Welcome to Saturday Morning Garden Blogging!
Vol. 12.29
Have I mentioned how blistering hot it has been lately? Excuse me for sounding like a broken record because although we haven’t been breaking records quite yet, since the middle of June temperatures have been consistently running about 5° above normal here in Central Texas. Factor in the heat index and it has been pushing 110° or more in the shade for a few weeks now. Add in an almost constant moisture-sucking wind and nighttime temperatures barely dipping it into the 70s and it all combines for a very unpleasant and extremely uncomfortable sweat-through-your-clothes-just-standing-there mid-July here deep in the heart of Texas. It really makes you wonder what August has in store for us this year.

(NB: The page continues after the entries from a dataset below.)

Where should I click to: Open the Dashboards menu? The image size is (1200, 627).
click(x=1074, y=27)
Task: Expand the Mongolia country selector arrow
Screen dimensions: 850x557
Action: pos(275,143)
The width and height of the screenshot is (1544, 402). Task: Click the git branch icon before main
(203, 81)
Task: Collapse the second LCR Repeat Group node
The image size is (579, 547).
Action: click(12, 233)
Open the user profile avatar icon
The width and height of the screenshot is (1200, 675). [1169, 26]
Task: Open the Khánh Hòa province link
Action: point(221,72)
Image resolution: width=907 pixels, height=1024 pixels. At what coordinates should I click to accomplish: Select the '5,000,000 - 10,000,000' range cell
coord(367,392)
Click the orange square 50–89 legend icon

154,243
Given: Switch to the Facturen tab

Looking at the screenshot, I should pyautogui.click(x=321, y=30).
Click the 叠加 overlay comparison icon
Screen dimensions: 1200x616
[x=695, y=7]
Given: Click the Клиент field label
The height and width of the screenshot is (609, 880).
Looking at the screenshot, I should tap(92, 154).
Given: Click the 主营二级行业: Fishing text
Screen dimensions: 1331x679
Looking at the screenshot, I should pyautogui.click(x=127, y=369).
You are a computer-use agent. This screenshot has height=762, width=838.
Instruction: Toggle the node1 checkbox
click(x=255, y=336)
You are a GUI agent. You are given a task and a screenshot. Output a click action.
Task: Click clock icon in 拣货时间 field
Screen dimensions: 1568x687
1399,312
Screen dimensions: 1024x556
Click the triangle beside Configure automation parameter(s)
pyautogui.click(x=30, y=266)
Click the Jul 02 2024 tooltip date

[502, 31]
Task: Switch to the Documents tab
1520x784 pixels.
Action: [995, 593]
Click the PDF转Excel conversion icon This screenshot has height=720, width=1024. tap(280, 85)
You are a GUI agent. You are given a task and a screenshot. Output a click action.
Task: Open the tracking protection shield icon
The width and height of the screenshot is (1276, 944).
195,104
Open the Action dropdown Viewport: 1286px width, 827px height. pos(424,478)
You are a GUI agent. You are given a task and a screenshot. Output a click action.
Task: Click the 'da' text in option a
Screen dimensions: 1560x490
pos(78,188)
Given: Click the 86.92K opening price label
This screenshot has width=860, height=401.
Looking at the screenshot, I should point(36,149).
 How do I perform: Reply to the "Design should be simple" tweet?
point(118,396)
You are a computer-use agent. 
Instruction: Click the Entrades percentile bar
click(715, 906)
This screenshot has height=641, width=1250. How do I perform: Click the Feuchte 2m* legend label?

So please carefully jump over the ever-widening gaping maw in the earth and join me below as I detail some of the miseries and mini-miracles of our current heat wave:
Lately most of my time outside has been spent watering the garden. And watering. And watering some more. And then doing it all over again. We haven’t had any precipitation in 39 of the past 42 days and the last time it did rain we managed a whopping 3/100ths of an inch! I’m fairly certain I captured every drop of it in my hand as it fell. As a result, the cracks in the earth keep getting larger and larger and larger:
And no, I do not consider these ginormous cracks to be pre-dug holes! The soil bakes into large cement-like clumps which require gallons of water and a heavy-duty jackhammer to break apart. Rock hard soil and relentless sun do not exactly create ideal planting conditions. And with each passing day of intense heat, moisture-sucking wind, and no rain the situation only gets worse. We are just a few days away from being officially declared in the grips of yet another drought. How long it lasts and how deep it extends is the question and the concern.
But all is not lost. As the result of a lot of sweaty effort there are moments of success scattered throughout the landscape. While I eventually allow some areas to succumb to the harsh conditions others receive extra attention and water to help make it through these brutal and earlier-than-normal dog days of summer.
Here are a few of the plants and flowers I’ve been able to coax into defying the withering effects of the relentless heat. Most are in large pots that are watered daily:
Hold on a moment, Jaxon just fell into a crack in the earth!
Y’all talk among yourselves while I fetch a rope, a flashlight, and a doggie biscuit and rescue Jaxon from the dangerously dry depths of this perilously parched planet. Share with us all that’s going on in your corner of the world and how Mother Nature has been treating you and your garden so far during this sizzling summer of sudden heat…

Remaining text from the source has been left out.